The latest issue of Melbourne Wedding & Bride is the thickest I can recall. The photo shows the magazine with a copy of Better Homes & Gardens behind it. This shows that in the space Wedding & Bride takes I could fit five or six copies of Better Homes & Gardens.
The size of Melbourne Wedding & Bride imposes handling and merchandising costs for newsagents that are greater than we have for the average magazine. It’s for this reason that I think we need to have a commercial discussion with the publisher about compensation. A magazine distributor reasonably representing its retail partners would have already done this.
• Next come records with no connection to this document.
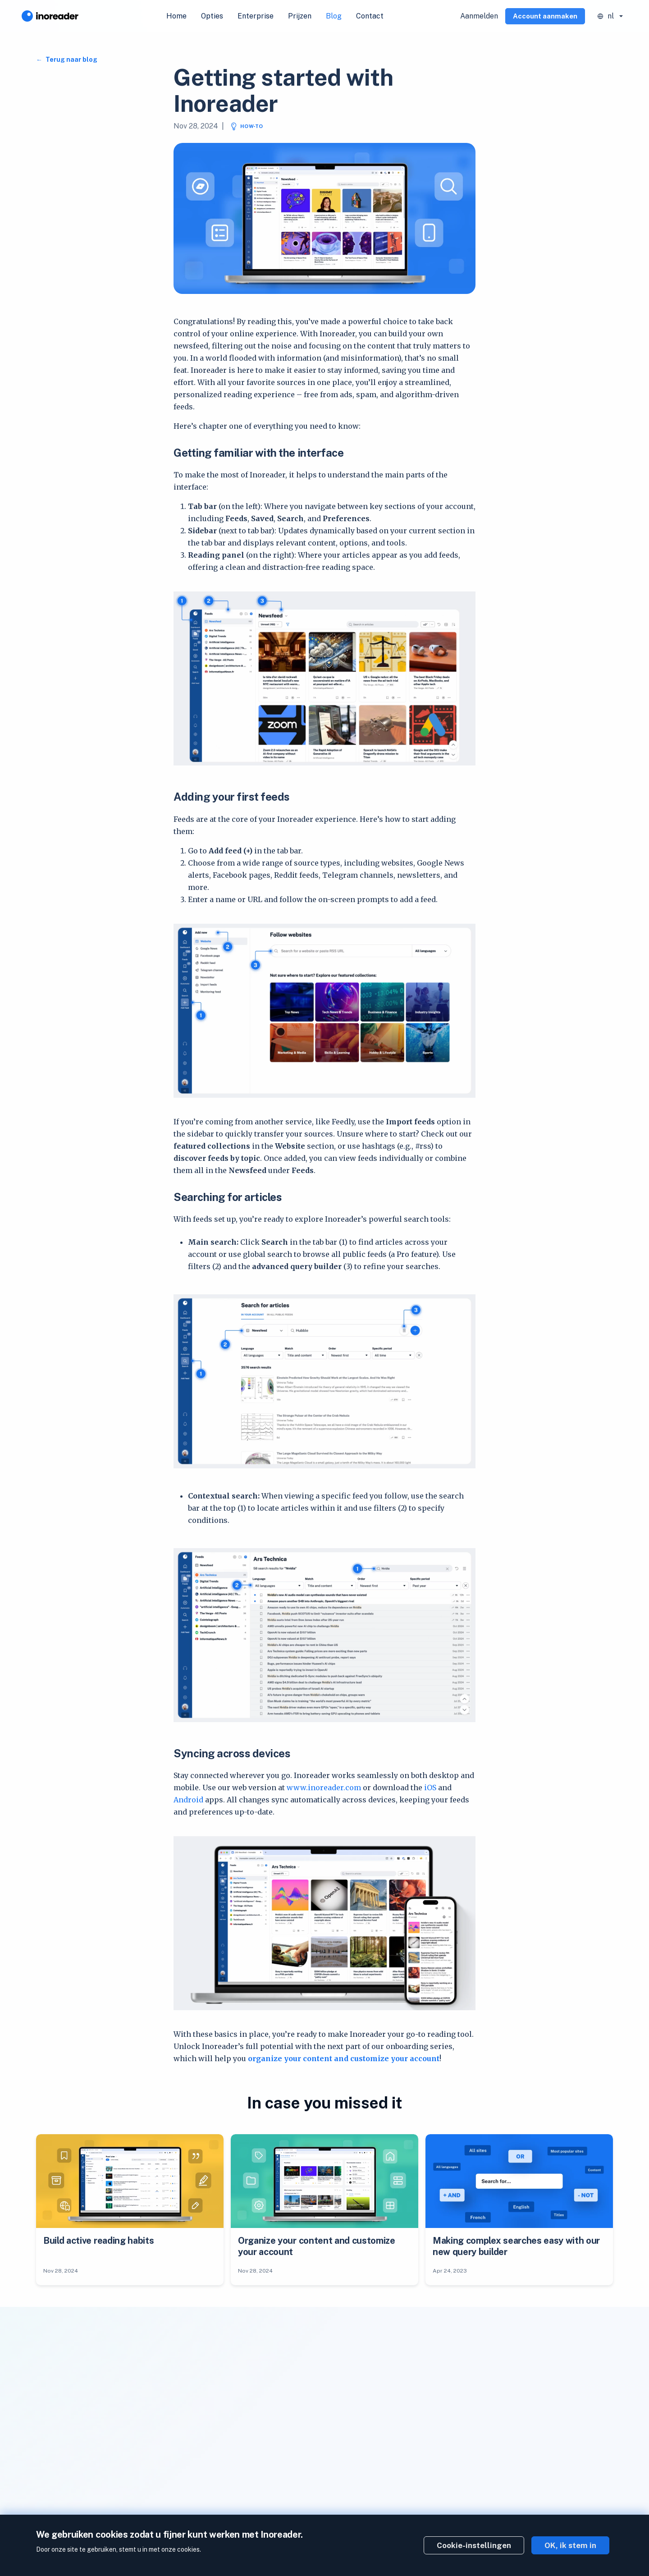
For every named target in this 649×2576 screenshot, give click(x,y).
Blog (334, 16)
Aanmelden (479, 16)
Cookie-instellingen (474, 2545)
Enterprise (256, 16)
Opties (212, 16)
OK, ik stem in (570, 2545)
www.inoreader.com (324, 1787)
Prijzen (299, 16)
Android (188, 1799)
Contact (370, 16)
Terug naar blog (70, 59)
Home (176, 16)
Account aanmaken (545, 16)
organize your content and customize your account (343, 2058)
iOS (430, 1787)
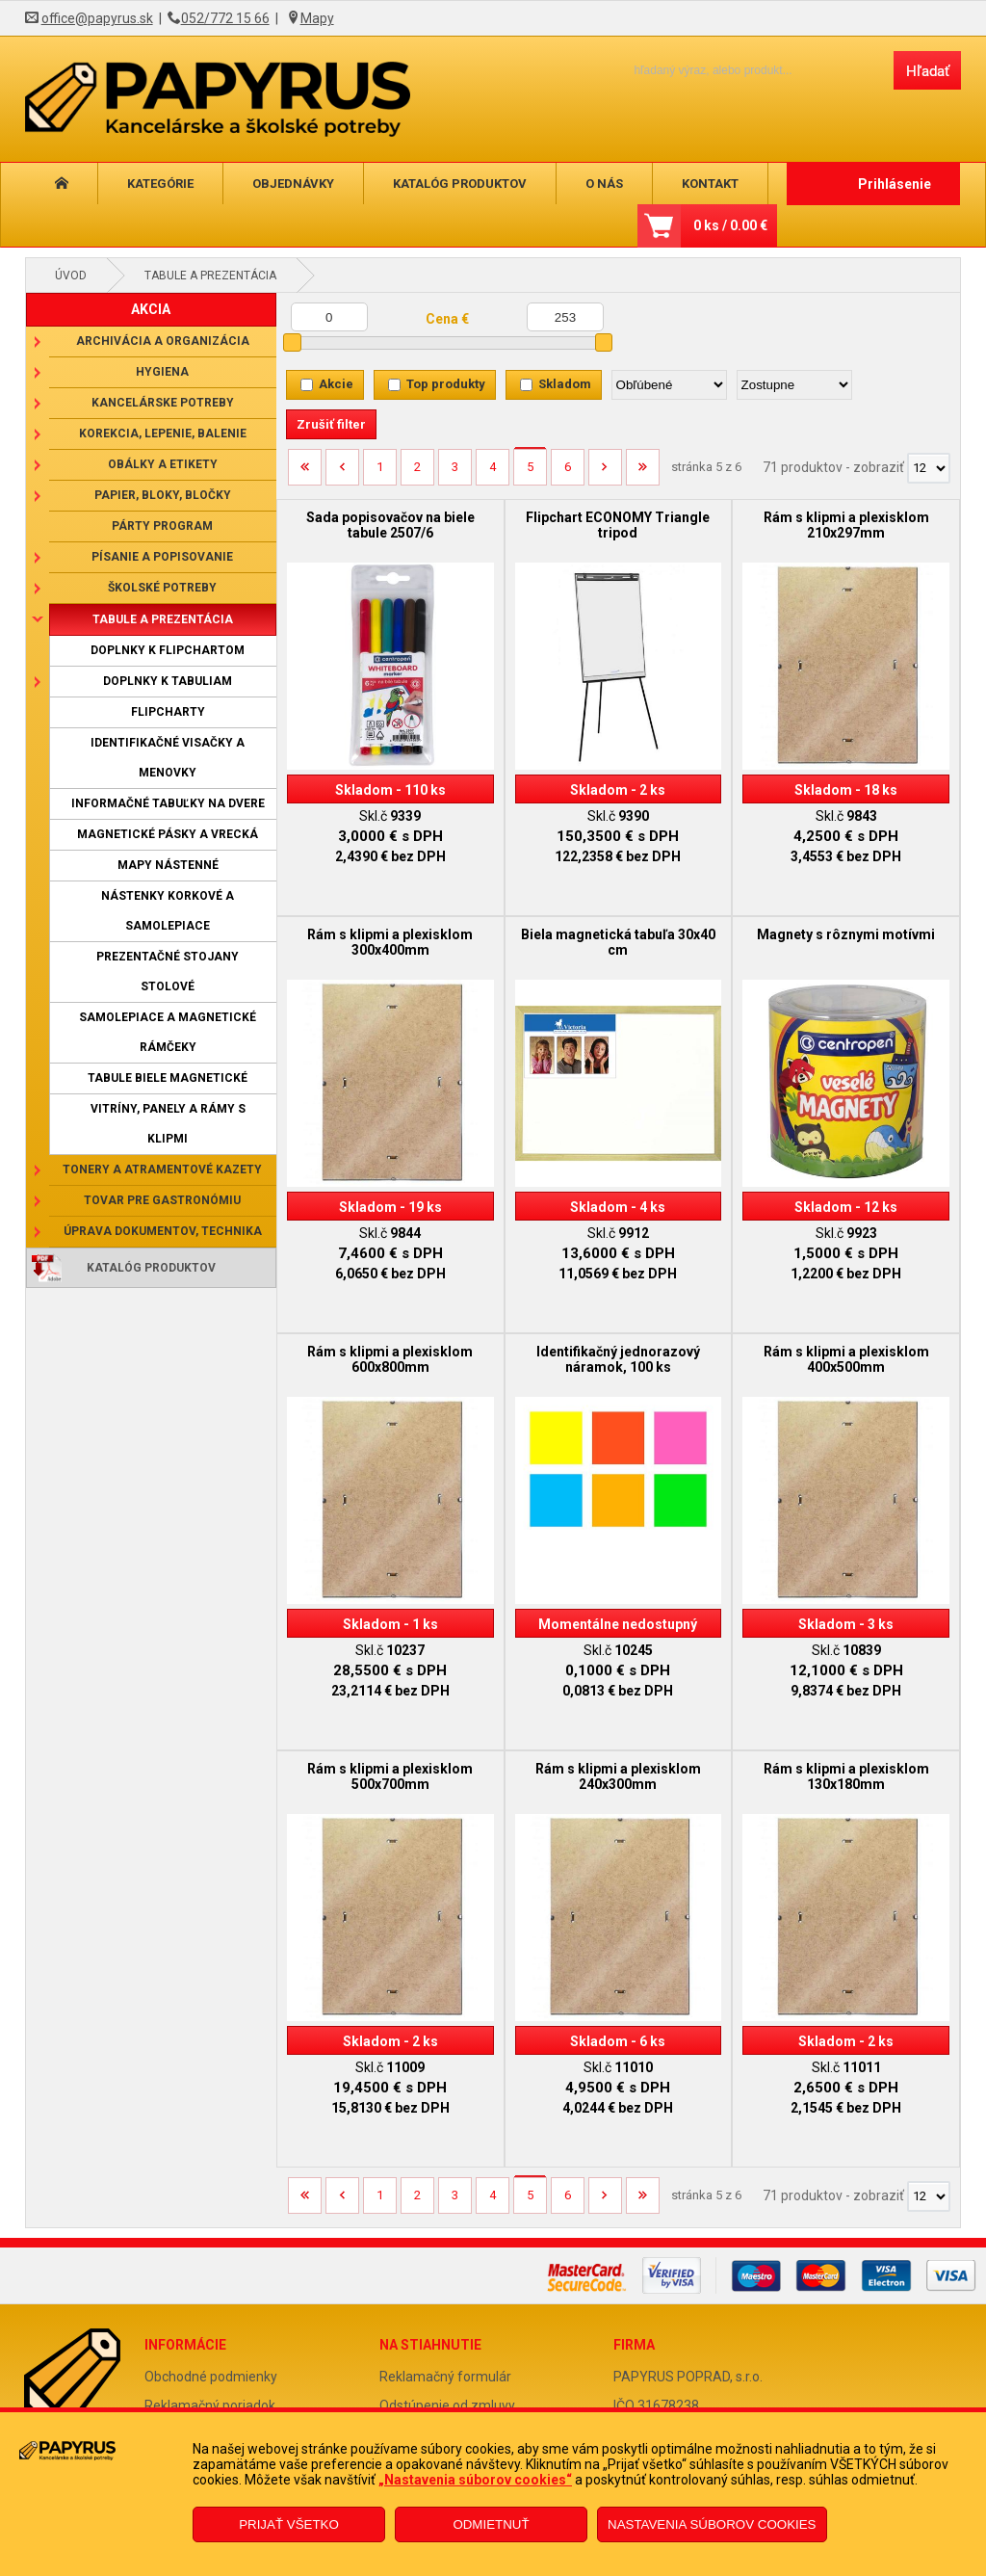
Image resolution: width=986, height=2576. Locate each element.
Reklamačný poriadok (209, 2405)
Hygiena (162, 372)
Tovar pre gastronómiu (162, 1200)
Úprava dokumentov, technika (163, 1231)
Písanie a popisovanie (162, 557)
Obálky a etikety (163, 464)
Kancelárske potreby (162, 402)
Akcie (336, 384)
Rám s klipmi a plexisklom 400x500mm (846, 1359)
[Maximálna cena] (565, 316)
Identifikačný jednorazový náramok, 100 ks (618, 1359)
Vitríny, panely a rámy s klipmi (168, 1123)
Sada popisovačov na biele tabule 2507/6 (390, 525)
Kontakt (710, 183)
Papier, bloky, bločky (162, 495)
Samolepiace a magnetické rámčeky (167, 1032)
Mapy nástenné (168, 865)
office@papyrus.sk (97, 18)
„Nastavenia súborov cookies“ (475, 2479)
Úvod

Melbourne Wedding & Bride is packed with advertising. I’d expect ad rates to have increased over the years, to certainly cover the cost of the larger publication. The fixed cover price and low gross profit of 25% leaves us worse off with the larger magazine today.
I’d like to see a size trigger set for magazines. Titles thicker than a centimetre, for example, should have a retailer surcharge that is fully passed on to newsagents. While not wanting to complicate things, I’d like the surcharge to apply based on time on the shelf to more accurately compensate the retailer for engaging their assets. This would be reasonably easy to organise.
I like Melbourne Wedding & Bride, it’s a good magazine that sells well over the on-sale period. That it is in a size category of its own is what puts it on my radar today.
This is a title that should be distributed in a staggered manner as it sells AND deserves a higher margin to compensate for the space it takes to display, after all it’s one big directory of advertisement that would be extremely profitable to the publishers but pays us poorly due to the low cover price.